27.08.2004 | aktual.: 27.08.2004 08:08
W orędziu, odczytanym w piątek przez głośniki w meczecie, Muktada al-Sadr wezwał swych zwolenników, by przyłączyli się do zwolenników wielkiego ajatollaha Alego al- Sistaniego poza murami świątyni w Nadżafie.
Część sadrystów natychmiast posłuchała apelu. Świadkowie, na których powołuje się agencja Reutera, widzieli, jak niektórzy z nich po wyjściu z meczetu oddawali karabiny i przebierali się w codzienne, "cywilne" ubrania. Niedaleko świątyni utworzono co najmniej jeden punkt zbiórki broni.
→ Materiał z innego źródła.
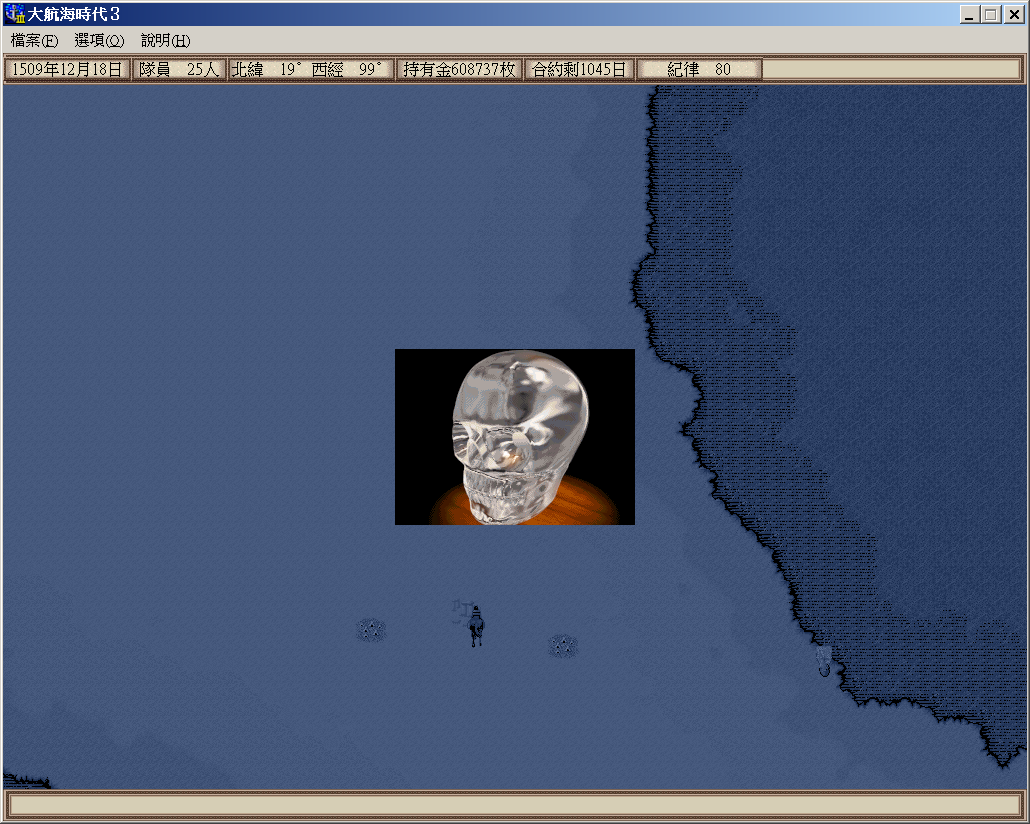The image size is (1030, 824).
Task: Open the 檔案(F) menu
Action: tap(34, 41)
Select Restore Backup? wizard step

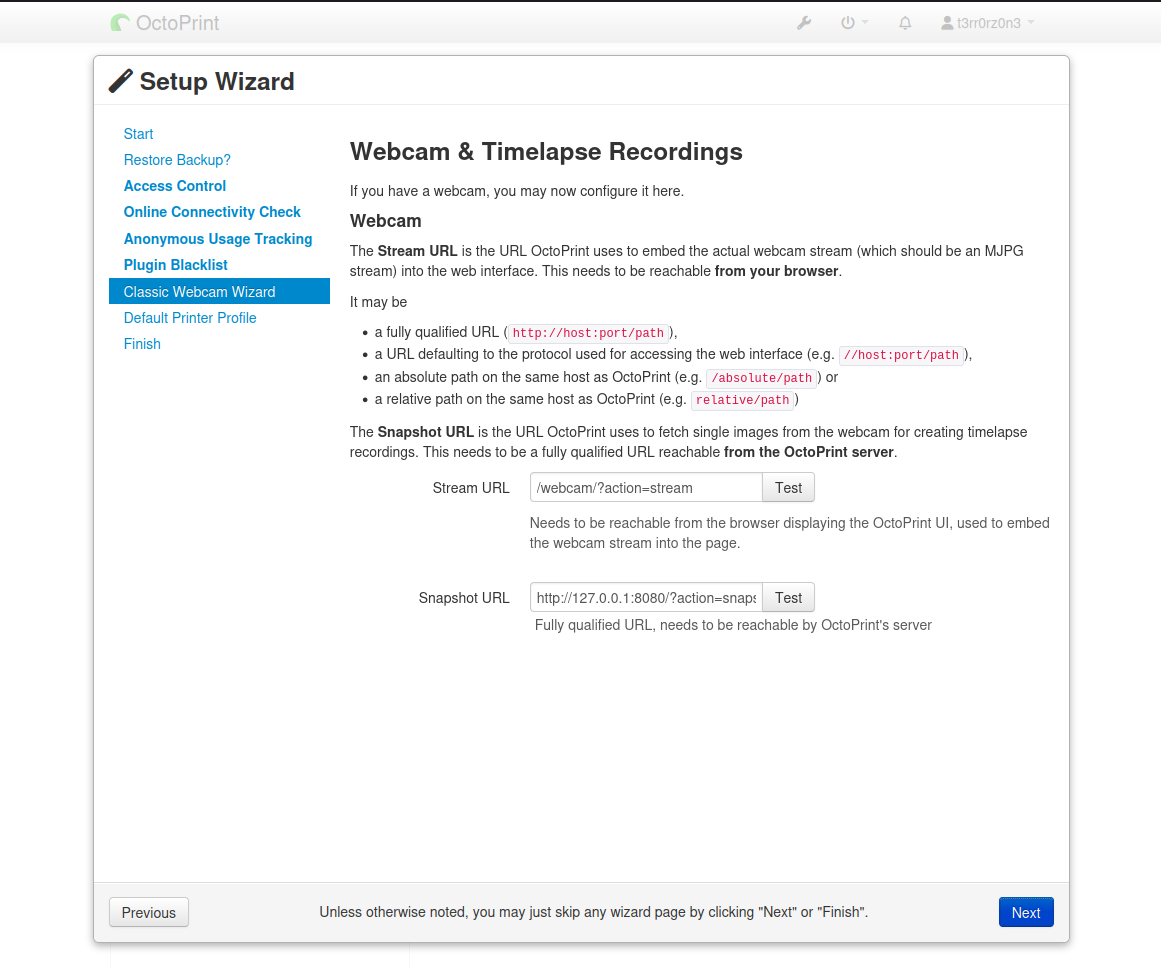tap(177, 160)
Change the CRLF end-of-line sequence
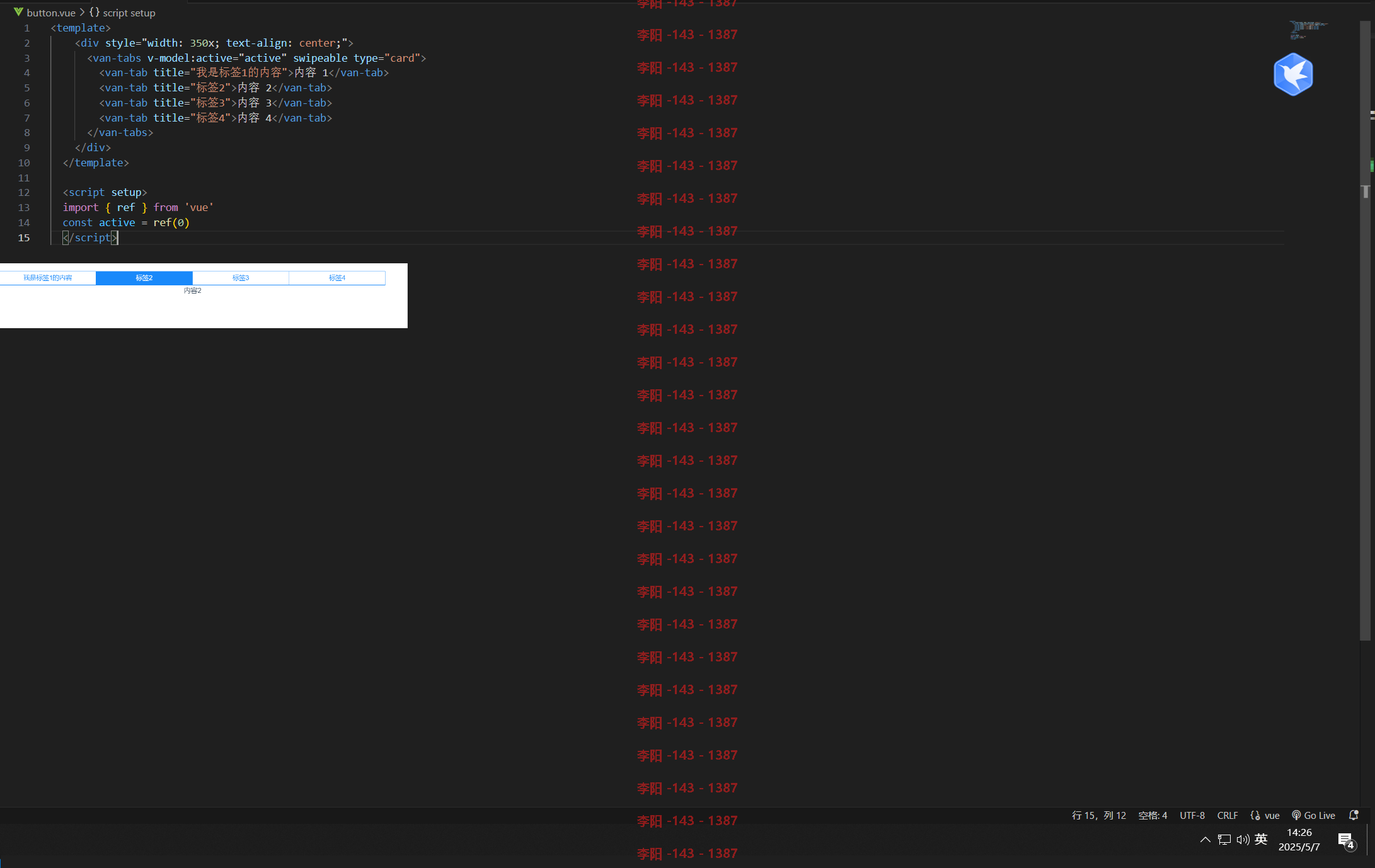 pyautogui.click(x=1228, y=815)
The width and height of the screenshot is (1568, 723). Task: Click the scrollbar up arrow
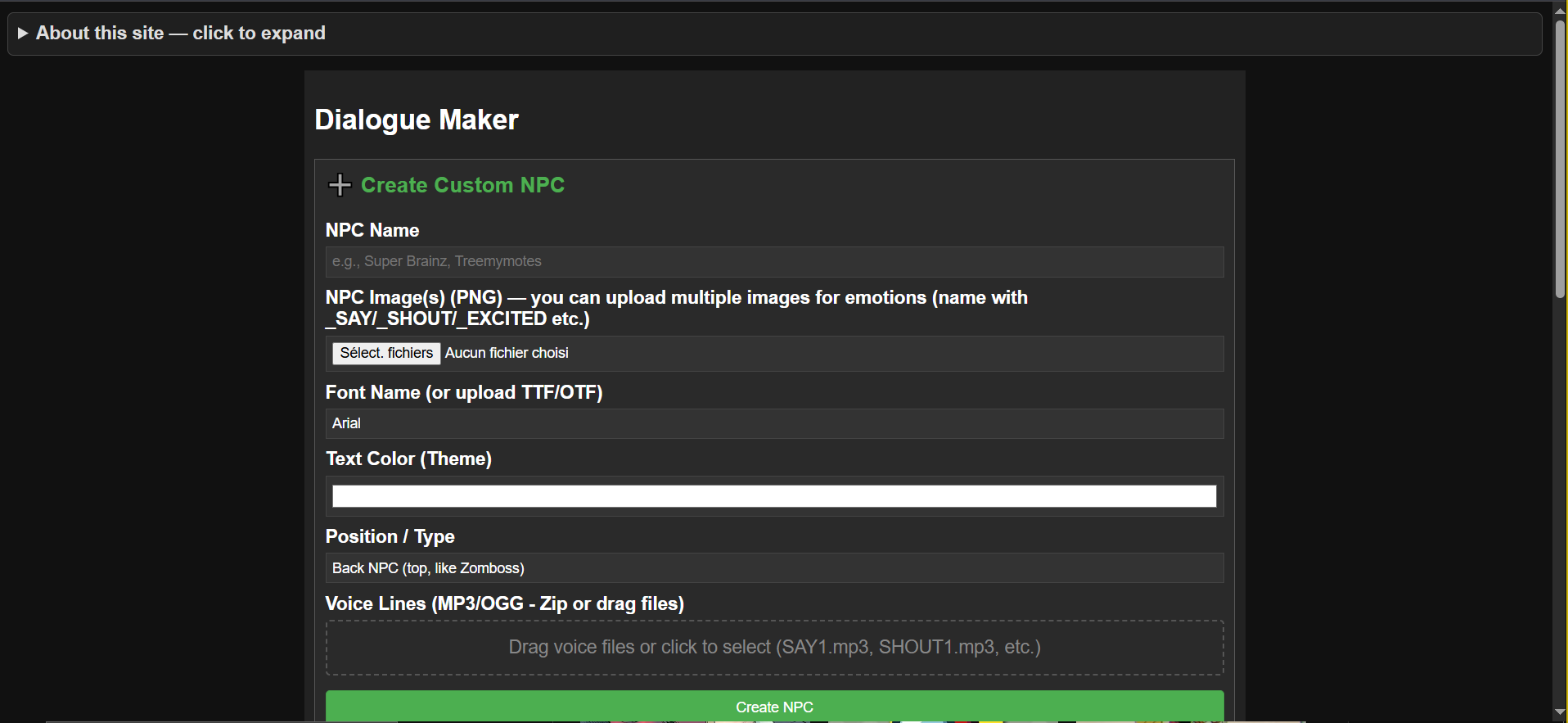(x=1560, y=7)
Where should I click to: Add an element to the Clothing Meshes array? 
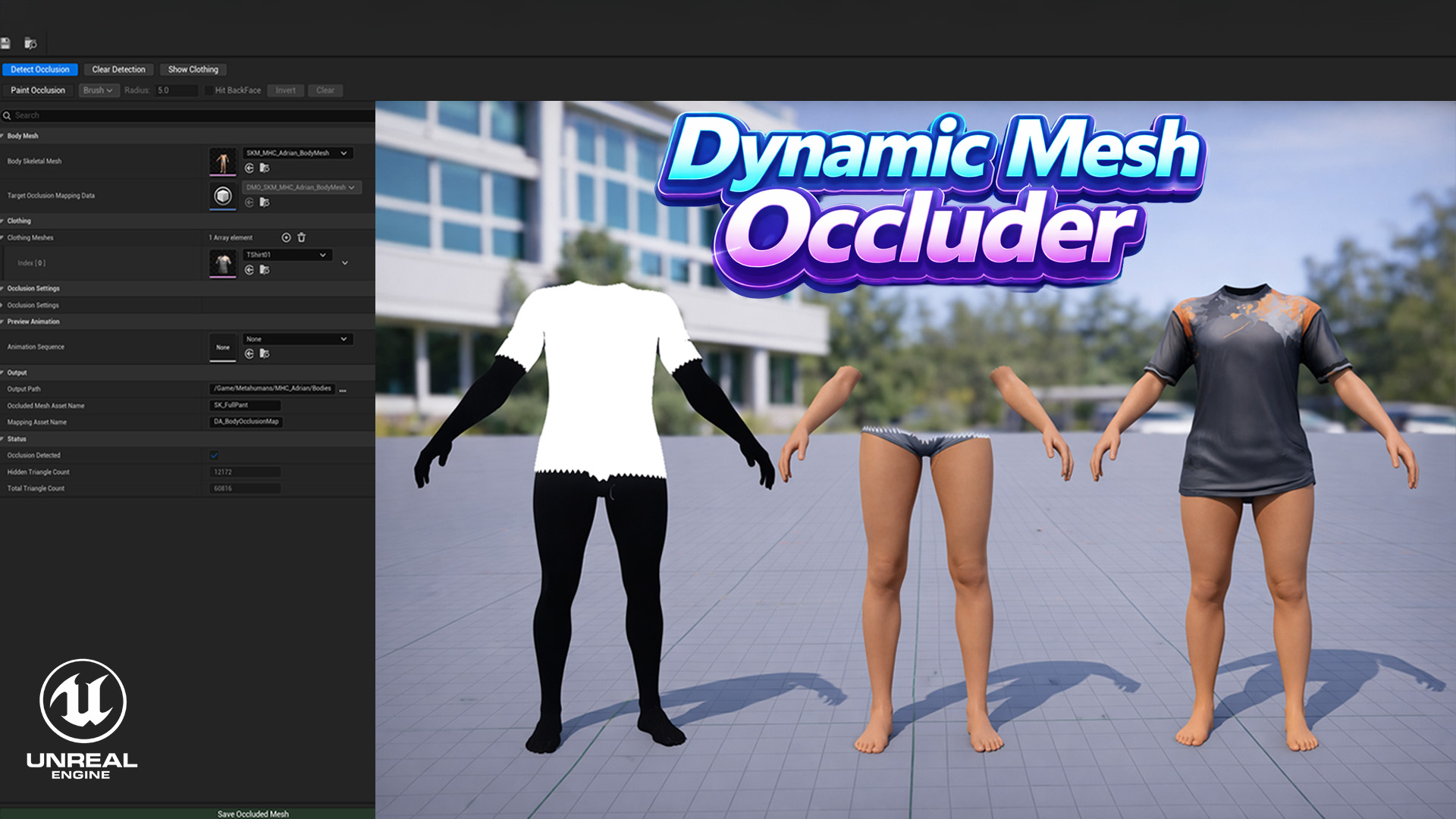coord(286,237)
Nie wszyscy bojownicy oddają jednak broń. Część z nich nadal nie rozstaje się z kałasznikowami i granatnikami.
Sadr zaakceptował w czwartek inicjatywę pokojową zaproponowaną przez cieszącego się wśród szyitów wielkim autorytetem Sistaniego. Rozejm, który ma zakończyć trwające od trzech tygodni powstanie, przewiduje wyjście sadrystów z meczetu i całkowitą demilitaryzację Nadżafu - świętego miasta szyitów oraz pobliskiej Kufy.
Po ogłoszeniu pokoju tysiące szyitów przemaszerowało w piątek wczesnym rankiem ulicami Nadżafu w kierunku położonego w samym centrum miasta meczetu imama Alego. Wychodzący ze świątyni sadryści wymieszali się z tłumem pielgrzymów w samym meczecie i wokół niego.
W pobliżu nie widać amerykańskich czołgów, a jedynie iracką policję i gwardię narodową, zgodnie z ustaleniami rozejmu, który przewiduje wycofanie sił amerykańskich z Nadżafu i przekazanie kontroli nad miastem irackiej policji.